Mandelanomics was too conventional to shine

December 5, 2013

My Martin Hutchinson
The author is a Reuters Breakingviews columnist. The opinions expressed are his own.

Nelson Mandela, who has died aged 95, was a rare and brave leader. But economically he was, ironically enough, too timid. He set post-apartheid South Africa on course toward a mostly free market economy with stable finances, avoiding the errors of others like neighboring Zimbabwe. But he left the country slow-growing and still suffering from inequality.

In his early years with the African National Congress, Mandela was economically hard-left.

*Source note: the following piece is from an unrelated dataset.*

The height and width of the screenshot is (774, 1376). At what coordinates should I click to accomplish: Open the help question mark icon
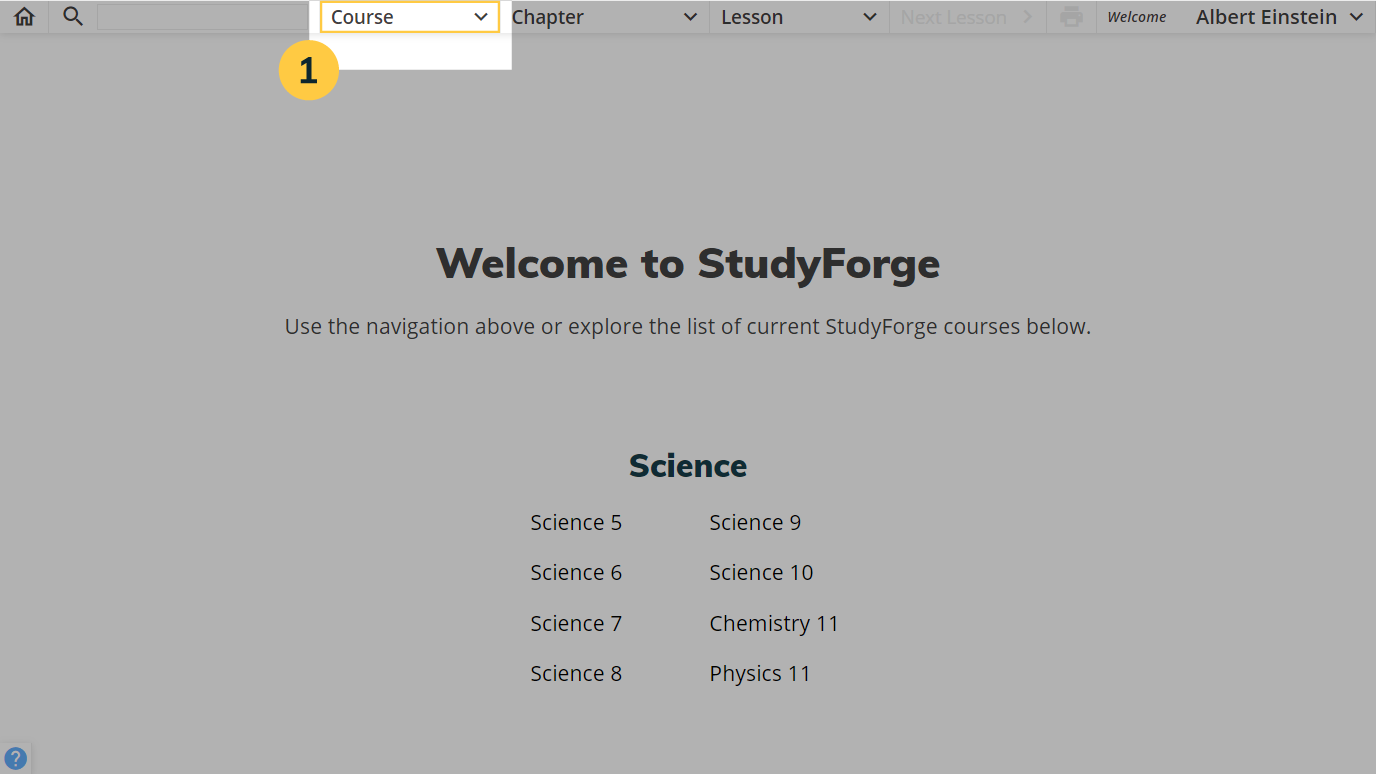point(16,757)
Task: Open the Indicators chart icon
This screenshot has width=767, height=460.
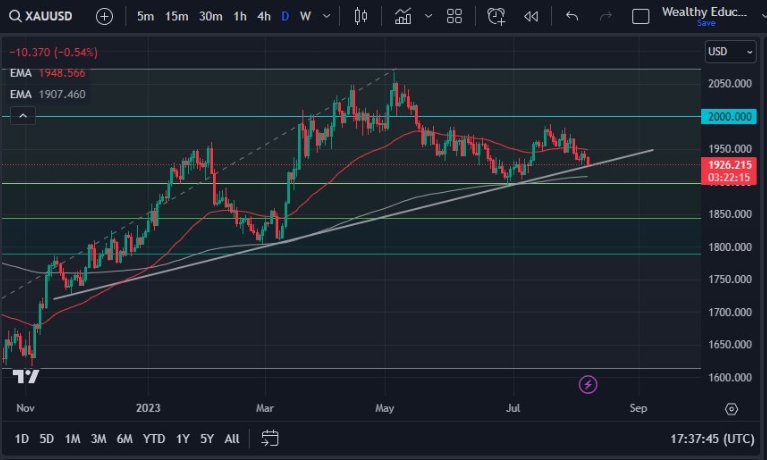Action: tap(403, 16)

Emotionally, he seemed never quite to lose this tendency, for example declaring on a visit to Cuba in 1991 that “the Cuban revolution has been a source of inspiration to all freedom-loving people.”

However by the time Mandela was freed in 1990 after nearly 30 years in prison and became South Africa’s first universally elected president in 1994, anti-capitalist economics was largely discredited.

The closest available alternative was arguably Keynesianism. Mandela was an orthodox follower, reining in government spending so that public debt gradually declined as a percentage of GDP while pursuing a government-directed industrial strategy that encouraged the development of major black-controlled industrial groups. Foreign investment by multinationals was tolerated, provided the government and favored domestic groups were involved.

Mandela’s finance minister, Trevor Manuel, introduced the growth, employment and redistribution strategy – known as GEAR – in 1996, but the plan delivered only modest growth while commodity prices remained low, and failed miserably on jobs and redistribution. South Africa’s unemployment rate rose from 15.6 percent in 1995 to 25.6 percent in 2000, while inequality increased and the average per capita income declined from 13.2 percent of the U.S. level in 1995 to 8.5 percent in 2000.

Though Mandela retired in 1999 at the age of 80, Manuel continued in office until 2009 with little change in the general direction of economic policy. Since then strong commodity prices have helped South Africa’s economy, but growth per capita has increased only modestly, from 1.4 percent annually in 1994-99 to a little above 2 percent on average in 2000-12. Unemployment has remained high, standing at around 25 percent in the third quarter of 2013.

In hindsight, Mandela and Manuel failed to focus enough on domestic saving and capital formation. The household savings rate declined from an already low 2.8 percent of GDP in 1994 to 0.8 percent in 2000, and has stayed low while household leverage has increased – a reflection of low real interest rates on savings and a tax system biased toward consumption. According to, small businesses contribute only 30 percent to South Africa’s GDP, less than in many developed and developing economies.

Mandela’s legacy is a powerful one of reconciliation, and holding South Africa together, socially and economically, was an achievement in itself. But center-left economic policies that displayed an uncharacteristic lack of vision have yet to produce the prosperity and decline in inequality the great man must have hoped for.